Since there is no closed-form solution for \(q > 1\) or when the predicted outcomes are correlated, the expectation is approximated using Monte Carlo (MC) integration. This involves drawing \(N\) samples \({\left\{f\left({{\boldsymbol{X}}}_{{\boldsymbol{cand}}}\right)\right\}}_{t=1}^{N}\) from the joint posterior \(p\left(f\left({{\boldsymbol{X}}}_{{\boldsymbol{cand}}}\right){|D}\right)\). Letting \({z}_{k,{X}_{j},t}^{(m)}=\min [{u}_{k},\mathop{\min }\limits_{{x}^{{\prime} }\in {X}_{j}}{f}_{t}\left({x}^{{\prime} }\right)]\), the expectation can be estimated as:

$${\hat{\alpha }}_{q-{EHVI}}\left({{\boldsymbol{X}}}_{{\boldsymbol{cand}}}\right)=\frac{1}{N}\mathop{\sum }\limits_{t=1}^{N}{HVI}\left(\,{f}_{t}\left({{\boldsymbol{X}}}_{{cand}}\right)\right)$$
(11)
$${\hat{\alpha }}_{q-{EHVI}}\left({{\boldsymbol{X}}}_{{\boldsymbol{cand}}}\right)=\frac{1}{N}\mathop{\sum }\limits_{t=1}^{N}\mathop{\sum }\limits_{k=1}^{K}\mathop{\sum }\limits_{j=1}^{q}\sum _{{X}_{j}\in {X}_{j}}{\left(-1\right)\,}^{j+1}\mathop{\prod }\limits_{m=1}^{M}\left[{z}_{k}^{\left(m\right)}-{l}_{k}^{\left(m\right)}\right]$$
(12)

The integration region is divided into \(K\) hyper-rectangular cells based on the current Pareto where \({z}_{k}^{\left(m\right)}\) is the upper bound of the \(m\)-th objective in the \(k\)-th cell, and \({l}_{k}^{\left(m\right)}\) is the lower bound. The overall q-EHVI is obtained by summing the contributions of all active cells and accounting for the combinatorial subsets of the q candidates.

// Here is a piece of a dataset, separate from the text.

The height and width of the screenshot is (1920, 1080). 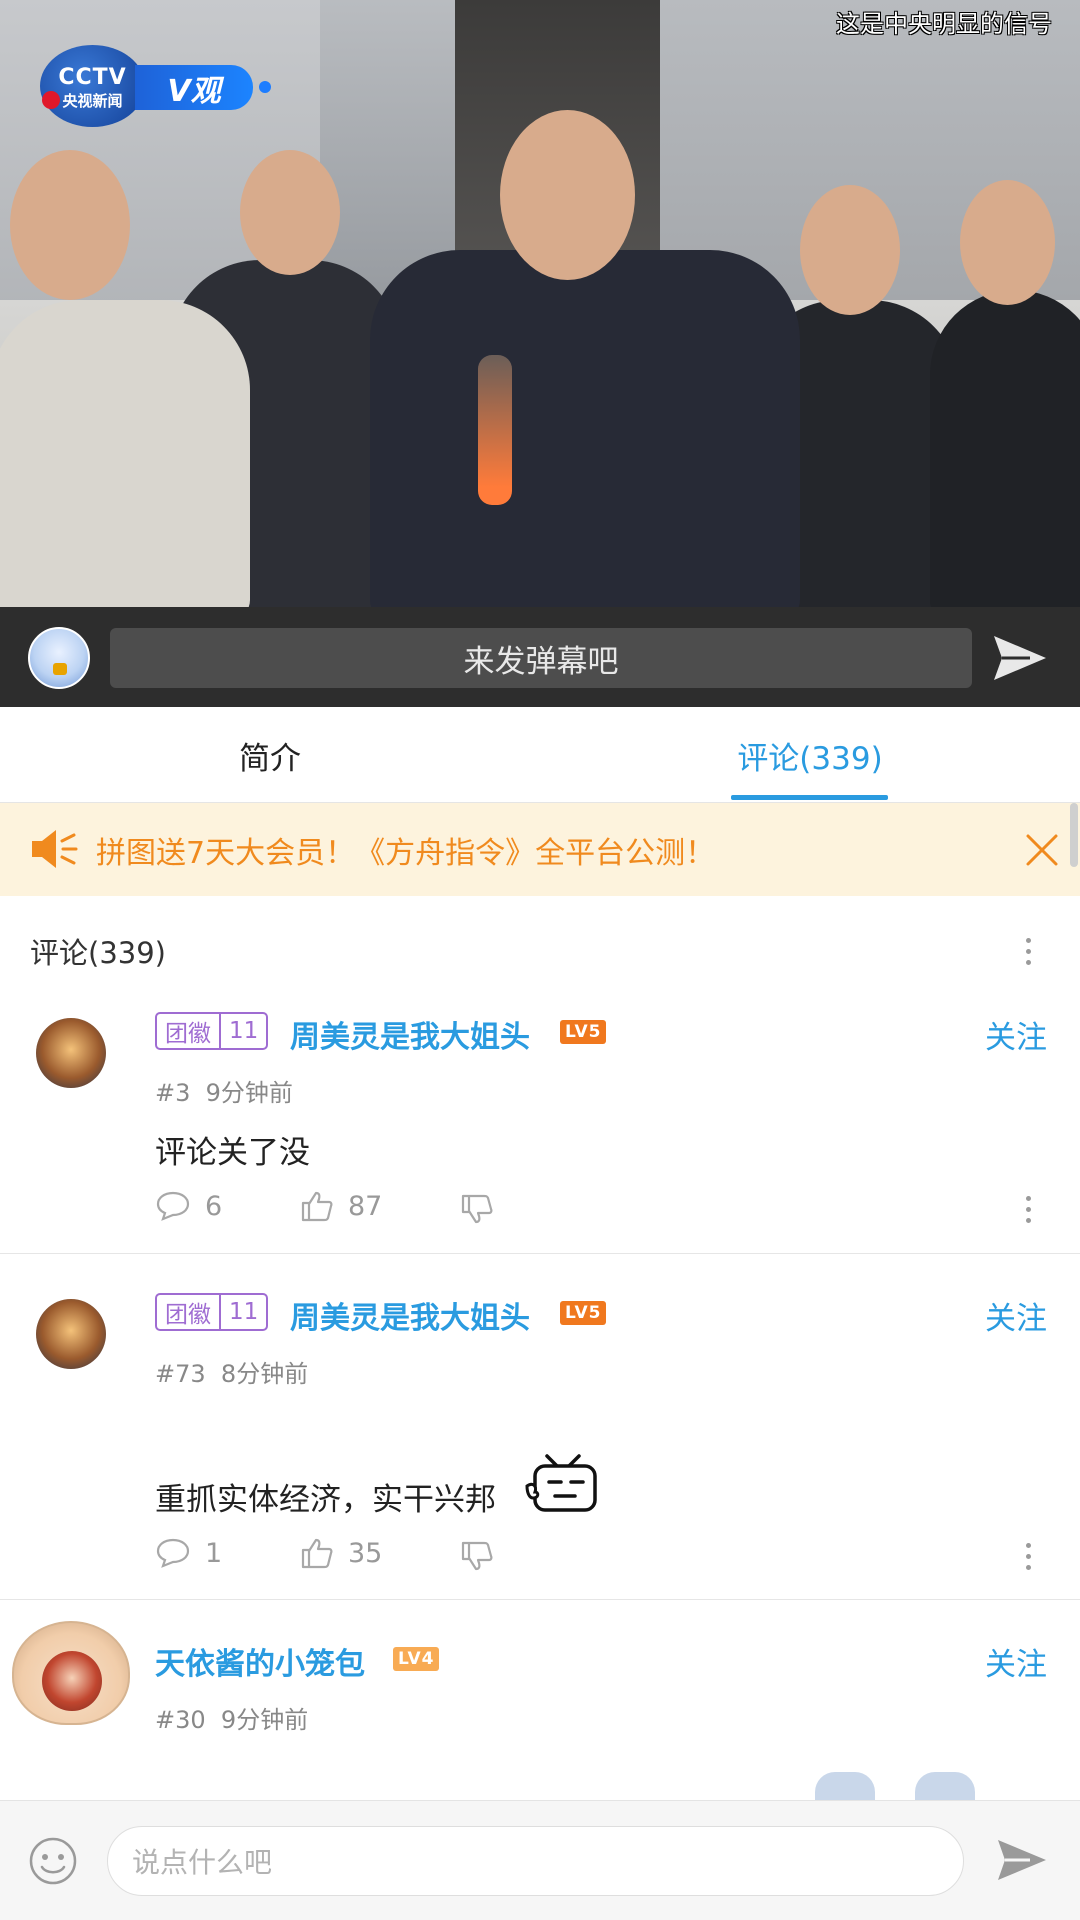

The MC estimation error decreases as \(O\left(1/\sqrt{N}\right)\) with independent samples, regardless of the dimensionality of the search space. To improve efficiency, randomized quasi-Monte Carlo methods are often employed, which reduce variance and provide faster convergence in practice.